* Tekst strony *
::::
Wlasnie ladny przyklad antywartosci, ktorych uczy religia. Wewnetrzne przekonanie - nic nie mowic, bycie kapusiem jest wstretne. Ksiadz kaze powiedziec, kto ponarozrabial.

Ksiądz nie może wykorzystywać wiedzy o grzechach w żaden sposób, co więcej nie może nawet o nich rozmyślać ani się nimi interesować w kontekście osoby.
Masz jakieś dowody na to, co kto mówił w czasie spowiedzi? Masz dowody na to, że ksiądz wykorzystał wiedzę ze spowiedzi, żeby ścigać łobuzów? Nie wydaje mi się, więc zapewne to Twoje konfabulacje a jeśli tak rzeczywiście było to już wina stoi po stronie księdza
(byłoby to sprzeczne z nauczaniem Jezusa).
::::
* Materiał *
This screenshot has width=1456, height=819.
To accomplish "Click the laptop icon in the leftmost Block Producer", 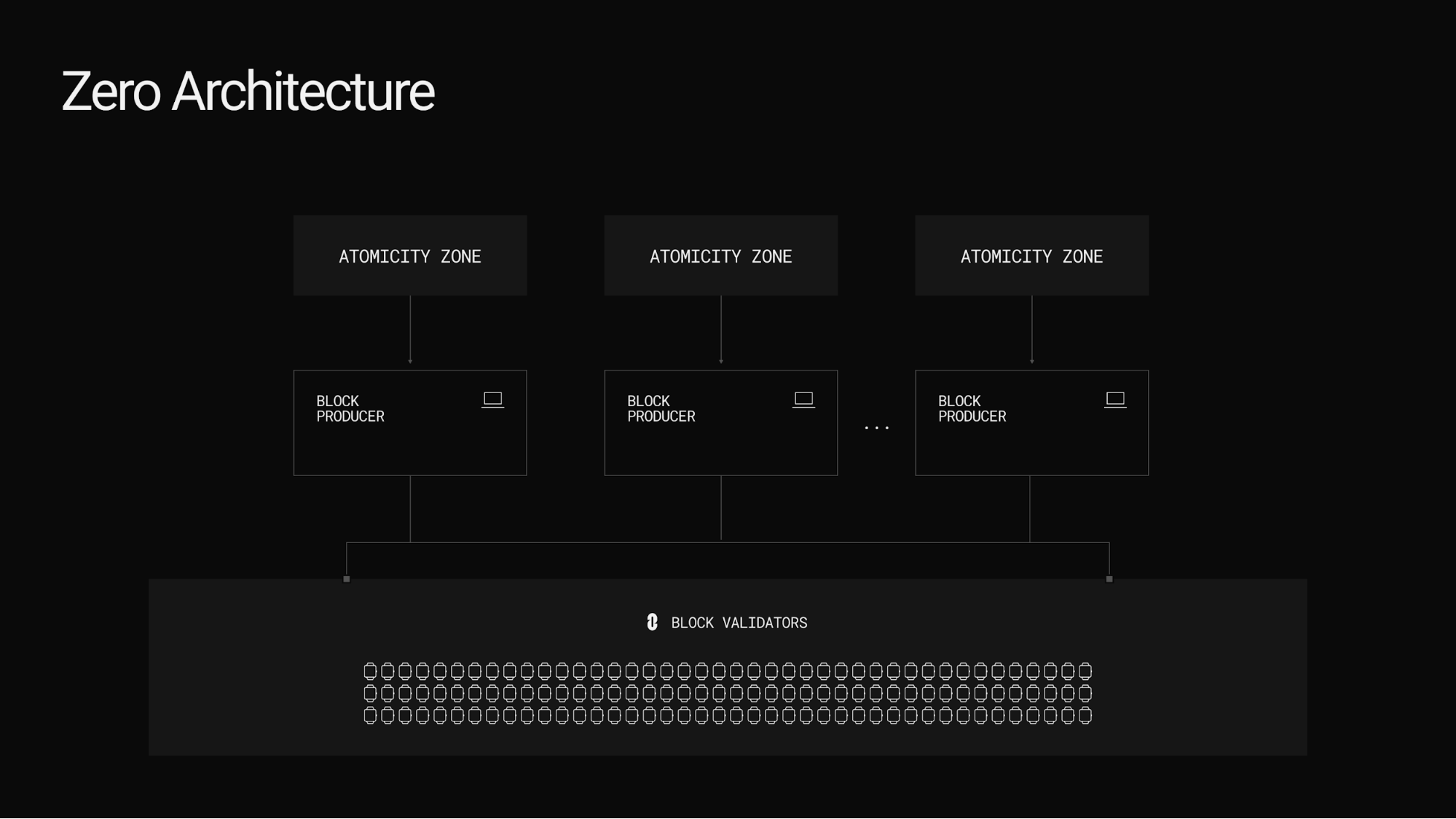I will point(492,400).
::::
* Zadanie pisemne *
Czy przytoczysz fragment tekstu o spowiedzi, który zaczyna się od słów „Masz jakieś dowody”, a kończy na „z nauczaniem Jezusa).”, podstawiając w nim „wymysły” w miejsce „konfabulacje”?

* Wynik zadania *
Masz jakieś dowody na to, co kto mówił w czasie spowiedzi? Masz dowody na to, że ksiądz wykorzystał wiedzę ze spowiedzi, żeby ścigać łobuzów? Nie wydaje mi się, więc zapewne to Twoje wymysły a jeśli tak rzeczywiście było to już wina stoi po stronie księdza
(byłoby to sprzeczne z nauczaniem Jezusa).